Péguy c'est un cas à soumettre aux maquignons de la sur- ou sous- évaluation, drôle de cul de vache à tâter:
Ses écrits obtinrent peu de succès de librairie de son vivant mais pas mal de succès critique et de succès d'estime auprès de contemporains en vue (Romain Rolland, Alain-Fournier, Jean Jaurès, Léon Blum, Jacques Maritain, André Gide, etc..), et font aujourd'hui partie des œuvres toujours aussi dédaignées, ce qui va à merveille à celui qui proclamait que "L'anonyme est son patronyme" .
Cependant, et c'est là un grand paradoxe:
Pas une bourgade de la taille d'une sous-préfecture et même sûrement bien en-deçà qui n'arbore une rue, une avenue, une place Charles-Péguy, ainsi que de nombreux établissements publics, scolaires en particulier, sans oublier un musée + centre de recherches dédié, assez dynamique et fourni à ce qu'il paraît, dans sa ville natale d'Orléans:
Bien étrange phénomène !
Ainsi Péguy se distingue, mais à la façon d'un pic très singularisé se découpant dans un paysage de montagnes, que l'on ne peut ignorer dans la mesure où il s'impose à la vue, mais dont les pentes ne sont jamais arpentées par la foule, plus prompte à l'enthousiasme pour ce qui est de la fréquentation de masse des sommets voisins.
Une de ses principales anthologies ne s'intitule-t-elle pas Péguy tel qu'on l'ignore (Jean Bastaire, 1973) ?
Osons un peu:
Ne peut-on l'assimiler à ce que Victor Hugo déclare en guise de sentence à propos [de son personnage] de Tellmarch dans Quatrevingt Treize ?
Tellmarch était plus qu'un homme isolé, c'était un homme évité.
Aventin- Messages : 1985
Date d'inscription : 10/12/2016
Re: Charles Péguy
Le Porche du mystère de la deuxième vertu
1911, 140 pages (peu denses) environ.
Derrière ce titre, pour ainsi dire médiéval, se cache un opus difficile à cataloguer: Gallimard Nrf le range dans sa collection poésie, pourquoi pas, faute de mieux (?).

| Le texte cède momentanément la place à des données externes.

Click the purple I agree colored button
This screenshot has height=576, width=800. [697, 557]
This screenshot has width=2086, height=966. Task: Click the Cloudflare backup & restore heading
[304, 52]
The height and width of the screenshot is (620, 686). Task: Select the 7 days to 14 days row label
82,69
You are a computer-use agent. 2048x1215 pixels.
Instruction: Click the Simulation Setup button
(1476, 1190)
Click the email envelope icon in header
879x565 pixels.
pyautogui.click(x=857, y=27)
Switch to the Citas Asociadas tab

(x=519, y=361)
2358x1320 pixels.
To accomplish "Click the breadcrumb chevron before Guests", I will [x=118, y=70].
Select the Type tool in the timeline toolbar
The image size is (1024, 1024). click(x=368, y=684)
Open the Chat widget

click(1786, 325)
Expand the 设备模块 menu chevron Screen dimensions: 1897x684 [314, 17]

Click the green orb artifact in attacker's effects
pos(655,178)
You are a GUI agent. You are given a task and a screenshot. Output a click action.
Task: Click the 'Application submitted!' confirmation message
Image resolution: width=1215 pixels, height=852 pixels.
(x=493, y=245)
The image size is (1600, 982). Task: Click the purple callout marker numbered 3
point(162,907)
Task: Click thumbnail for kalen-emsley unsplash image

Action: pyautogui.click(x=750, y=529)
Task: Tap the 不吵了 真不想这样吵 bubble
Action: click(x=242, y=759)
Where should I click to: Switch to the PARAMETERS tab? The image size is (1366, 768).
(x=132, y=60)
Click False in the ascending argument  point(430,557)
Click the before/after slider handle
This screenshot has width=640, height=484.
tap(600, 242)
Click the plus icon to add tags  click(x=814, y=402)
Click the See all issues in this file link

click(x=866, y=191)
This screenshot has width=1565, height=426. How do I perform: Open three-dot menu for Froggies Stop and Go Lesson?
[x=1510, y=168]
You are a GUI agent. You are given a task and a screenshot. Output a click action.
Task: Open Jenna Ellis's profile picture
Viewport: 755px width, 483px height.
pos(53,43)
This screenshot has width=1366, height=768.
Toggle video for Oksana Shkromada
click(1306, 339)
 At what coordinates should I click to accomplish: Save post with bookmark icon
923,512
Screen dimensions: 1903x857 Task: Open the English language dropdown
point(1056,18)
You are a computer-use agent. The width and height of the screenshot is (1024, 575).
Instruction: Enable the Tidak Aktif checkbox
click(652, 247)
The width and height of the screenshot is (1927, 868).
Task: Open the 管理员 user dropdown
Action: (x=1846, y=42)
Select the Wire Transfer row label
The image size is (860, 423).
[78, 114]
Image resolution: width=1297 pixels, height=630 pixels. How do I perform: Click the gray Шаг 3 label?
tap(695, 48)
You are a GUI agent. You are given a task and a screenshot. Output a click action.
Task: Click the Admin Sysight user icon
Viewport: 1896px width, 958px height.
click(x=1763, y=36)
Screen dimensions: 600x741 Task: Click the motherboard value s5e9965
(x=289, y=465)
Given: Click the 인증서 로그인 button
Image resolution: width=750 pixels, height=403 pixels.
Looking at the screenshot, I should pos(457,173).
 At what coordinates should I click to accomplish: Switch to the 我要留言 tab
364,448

Cela commence comme au théâtre, voyez plutôt:
Madame Gervaise s'adresse à un enfant, qui n'intervient jamais, dont nous ignorons l'âge, le nom, le sexe. Ce Porche est un soliloque.
Mais, avec lenteur et au fil de la lecture nous parviennent quelques indices - c'est au temps de la royauté, c'est en Lorraine, il y a quatorze siècles de chrétienté... jusqu'au bout on ne sait pas, mais on suppute quand même, en foi de la parution de Péguy qui précède immédiatement, que l'enfant attentif et silencieux est Jeanne d'Arc.
Pourtant, l'auteur s'est gardé de toute référence d'ordre linguistique ou idiomatique au parler lorrain du quinzième. Ils n'utilise que des mots simples, la limpidité menant à des imprévus, des termes parfois curieusement bricolés (comme recreux ou encore travails au pluriel)
Péguy ose, par le caractère familier, populaire de l'expression, un langage adapté à une jeune oreille; en évitant bien des écueils de fausseté, ce n'est jamais gnangnan, encore moins vulgaire bien sûr, jamais même trivial.
Cette prosodie est assez singulière.
En fait de soliloque, Dieu lui-même vient s'en mêler et s'exprime au "je", puis, sans que l'on ne distingue nettement où est la reprise, la parole revient à Madame Gervaise (comme dans l'extrait, dans lequel la parole est nettement du côté de Dieu).
C'est -à mon avis- très bien traduire, de façon largement inédite, le mécanisme de l'oraison (bien plus certainement que celui de la prière), avec adjonction en guise de procédé littéraire d'un interlocuteur tiers [figuré par l'enfant, mettons Jeanne], qui reçoit mais ne participe pas, et ce tiers est bien sûr aussi nous, lecteurs.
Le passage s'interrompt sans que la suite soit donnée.